Yesterday was the little man's birthday. Two years ago I was lying on a hospital bed, feeling a bit like I had been hit by a train, with this tiny scrap of life lying fast asleep next to me. I had no idea what I was doing. I didn't even think of changing his nappy until a midwife came along at 11pm, a good 15 hours after he arrived into the world, and asked me if I had yet. She offered to do it for me, that lovely angel of help, and I watched over her shoulder as she gently tore off the velcro strips and bathed him.

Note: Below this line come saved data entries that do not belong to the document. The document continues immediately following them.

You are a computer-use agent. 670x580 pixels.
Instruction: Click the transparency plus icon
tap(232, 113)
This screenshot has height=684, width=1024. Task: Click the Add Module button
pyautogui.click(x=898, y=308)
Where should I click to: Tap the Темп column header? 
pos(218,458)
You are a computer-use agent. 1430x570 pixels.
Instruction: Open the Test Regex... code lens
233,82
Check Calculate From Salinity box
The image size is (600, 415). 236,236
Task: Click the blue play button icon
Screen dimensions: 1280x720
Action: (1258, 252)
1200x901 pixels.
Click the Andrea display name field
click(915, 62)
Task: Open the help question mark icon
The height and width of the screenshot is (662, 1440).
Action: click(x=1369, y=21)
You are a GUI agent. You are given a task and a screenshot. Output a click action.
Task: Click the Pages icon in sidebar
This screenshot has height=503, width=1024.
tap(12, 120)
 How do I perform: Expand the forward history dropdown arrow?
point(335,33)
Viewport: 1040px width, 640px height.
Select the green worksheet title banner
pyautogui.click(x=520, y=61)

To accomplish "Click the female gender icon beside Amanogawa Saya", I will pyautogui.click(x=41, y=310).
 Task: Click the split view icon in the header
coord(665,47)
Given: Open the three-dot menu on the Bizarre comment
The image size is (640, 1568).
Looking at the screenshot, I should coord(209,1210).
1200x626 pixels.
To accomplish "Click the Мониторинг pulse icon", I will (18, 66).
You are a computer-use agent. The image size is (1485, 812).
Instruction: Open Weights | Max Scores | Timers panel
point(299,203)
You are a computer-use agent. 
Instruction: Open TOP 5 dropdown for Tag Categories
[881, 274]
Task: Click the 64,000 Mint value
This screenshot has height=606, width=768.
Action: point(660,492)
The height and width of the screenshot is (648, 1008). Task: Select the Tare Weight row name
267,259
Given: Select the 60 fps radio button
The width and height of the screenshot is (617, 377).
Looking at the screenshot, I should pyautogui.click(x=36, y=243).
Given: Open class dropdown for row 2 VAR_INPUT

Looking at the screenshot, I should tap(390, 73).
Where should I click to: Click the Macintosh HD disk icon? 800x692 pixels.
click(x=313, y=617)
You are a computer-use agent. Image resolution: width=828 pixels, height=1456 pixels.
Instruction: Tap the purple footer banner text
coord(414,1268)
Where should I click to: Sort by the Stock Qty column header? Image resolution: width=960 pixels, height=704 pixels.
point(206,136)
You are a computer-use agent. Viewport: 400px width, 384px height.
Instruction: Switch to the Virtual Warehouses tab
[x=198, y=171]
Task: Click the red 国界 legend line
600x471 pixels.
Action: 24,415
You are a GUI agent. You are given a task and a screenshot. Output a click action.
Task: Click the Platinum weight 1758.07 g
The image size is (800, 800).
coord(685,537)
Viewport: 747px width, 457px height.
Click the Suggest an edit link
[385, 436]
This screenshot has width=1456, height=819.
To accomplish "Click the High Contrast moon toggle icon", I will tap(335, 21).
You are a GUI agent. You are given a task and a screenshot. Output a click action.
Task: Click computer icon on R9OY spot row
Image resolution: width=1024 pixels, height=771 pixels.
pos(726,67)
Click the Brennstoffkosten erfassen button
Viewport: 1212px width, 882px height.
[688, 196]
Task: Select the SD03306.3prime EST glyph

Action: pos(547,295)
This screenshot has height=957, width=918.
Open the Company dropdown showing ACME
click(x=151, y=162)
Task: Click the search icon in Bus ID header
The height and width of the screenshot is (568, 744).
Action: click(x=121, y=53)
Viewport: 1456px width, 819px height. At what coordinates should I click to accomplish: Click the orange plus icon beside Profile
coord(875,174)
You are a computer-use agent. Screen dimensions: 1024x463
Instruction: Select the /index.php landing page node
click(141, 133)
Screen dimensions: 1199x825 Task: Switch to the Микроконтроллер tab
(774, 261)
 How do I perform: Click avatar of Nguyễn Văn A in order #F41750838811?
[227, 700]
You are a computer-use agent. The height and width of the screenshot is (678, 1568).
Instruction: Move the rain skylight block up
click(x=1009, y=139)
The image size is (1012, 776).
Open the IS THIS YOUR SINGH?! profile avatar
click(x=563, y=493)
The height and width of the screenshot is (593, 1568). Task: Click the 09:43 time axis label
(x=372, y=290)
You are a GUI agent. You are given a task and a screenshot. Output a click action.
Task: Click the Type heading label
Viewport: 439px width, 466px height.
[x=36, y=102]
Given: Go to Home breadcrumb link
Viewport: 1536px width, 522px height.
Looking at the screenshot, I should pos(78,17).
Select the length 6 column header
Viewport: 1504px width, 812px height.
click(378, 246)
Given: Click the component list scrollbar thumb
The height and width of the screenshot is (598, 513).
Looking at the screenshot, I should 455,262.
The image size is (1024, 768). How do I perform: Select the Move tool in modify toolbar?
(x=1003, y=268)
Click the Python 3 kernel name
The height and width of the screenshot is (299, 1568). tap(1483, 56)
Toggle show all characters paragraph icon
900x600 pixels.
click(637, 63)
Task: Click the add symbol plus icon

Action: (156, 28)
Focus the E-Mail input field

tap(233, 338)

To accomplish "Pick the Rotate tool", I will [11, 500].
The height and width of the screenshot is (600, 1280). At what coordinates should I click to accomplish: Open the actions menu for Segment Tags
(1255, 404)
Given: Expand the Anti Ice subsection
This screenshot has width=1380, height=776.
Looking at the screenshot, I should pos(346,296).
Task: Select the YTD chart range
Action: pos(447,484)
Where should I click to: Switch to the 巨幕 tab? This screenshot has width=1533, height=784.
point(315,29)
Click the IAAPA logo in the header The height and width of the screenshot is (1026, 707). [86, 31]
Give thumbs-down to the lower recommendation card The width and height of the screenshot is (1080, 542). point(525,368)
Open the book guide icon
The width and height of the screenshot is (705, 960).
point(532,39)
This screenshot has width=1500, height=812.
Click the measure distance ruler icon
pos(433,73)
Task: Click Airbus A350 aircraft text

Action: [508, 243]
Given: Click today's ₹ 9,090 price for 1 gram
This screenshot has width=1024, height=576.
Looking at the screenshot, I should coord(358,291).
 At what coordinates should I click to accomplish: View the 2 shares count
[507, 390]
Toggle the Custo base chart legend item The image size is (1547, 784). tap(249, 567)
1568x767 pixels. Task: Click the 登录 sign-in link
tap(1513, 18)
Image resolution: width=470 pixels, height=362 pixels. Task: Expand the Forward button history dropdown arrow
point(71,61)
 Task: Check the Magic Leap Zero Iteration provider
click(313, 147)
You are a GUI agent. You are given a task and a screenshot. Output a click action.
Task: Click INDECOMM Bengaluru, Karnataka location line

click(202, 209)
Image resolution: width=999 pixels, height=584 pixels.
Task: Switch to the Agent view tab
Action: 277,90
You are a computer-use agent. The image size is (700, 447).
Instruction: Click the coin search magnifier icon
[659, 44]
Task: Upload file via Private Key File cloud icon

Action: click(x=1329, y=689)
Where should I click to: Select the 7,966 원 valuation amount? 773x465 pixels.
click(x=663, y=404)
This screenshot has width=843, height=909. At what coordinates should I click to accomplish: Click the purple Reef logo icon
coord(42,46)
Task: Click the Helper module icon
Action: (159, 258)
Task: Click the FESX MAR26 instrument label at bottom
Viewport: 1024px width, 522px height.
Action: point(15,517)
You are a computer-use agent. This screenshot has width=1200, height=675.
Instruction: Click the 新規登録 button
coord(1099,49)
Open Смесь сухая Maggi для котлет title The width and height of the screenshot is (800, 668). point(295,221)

When it came to babies I really didn't have a clue, apart from what I had read. I had never changed a nappy before but it was reassuring to know I wasn't alone in that packed maternity ward. As I dozed in my bed recovering, I listened through the thin curtains as the new parents in the next cubicle engaged in high level talks on how best to change their tiny offspring's full nappy. Later on, as I shuffled to the nurse's desk in the early hours of the morning in search of painkillers, I passed by a midwife patiently showing a very young new mummy how to do the same. She must have been a good 15 years younger than me but, despite our differing life experience, we were the same. New mums and completely clueless.
Now I can change a nappy while the little man stands up, jigging about singing nursery rhymes to me. I know how to quickly distract him if he falls and begins to cry. If he isn't eating his dinner, I know the exact book to give him to read so I can shovel a few more mouthfuls in and make sure he doesn't go hungry.
Then again, at times I still feel as clueless as that first night in hospital. Like when he won't get in his pram and has a proper tantrum outside the shops. Or if he wakes in the night and he is still bouncing around wide eyed when all my tricks have been used up to coaxe him back to sleep.
I can imagine that the learning curve never straightens when it comes to being a parent - and who would want it to? I love this journey that I am on with my beautiful growing son. Neither of us have done this before and every day is an exciting new challenge with endless possibilities. And just think what I will be able to achieve when he reaches his third birthday, and his fourth. I can't wait. Happy birthday my lovely little man.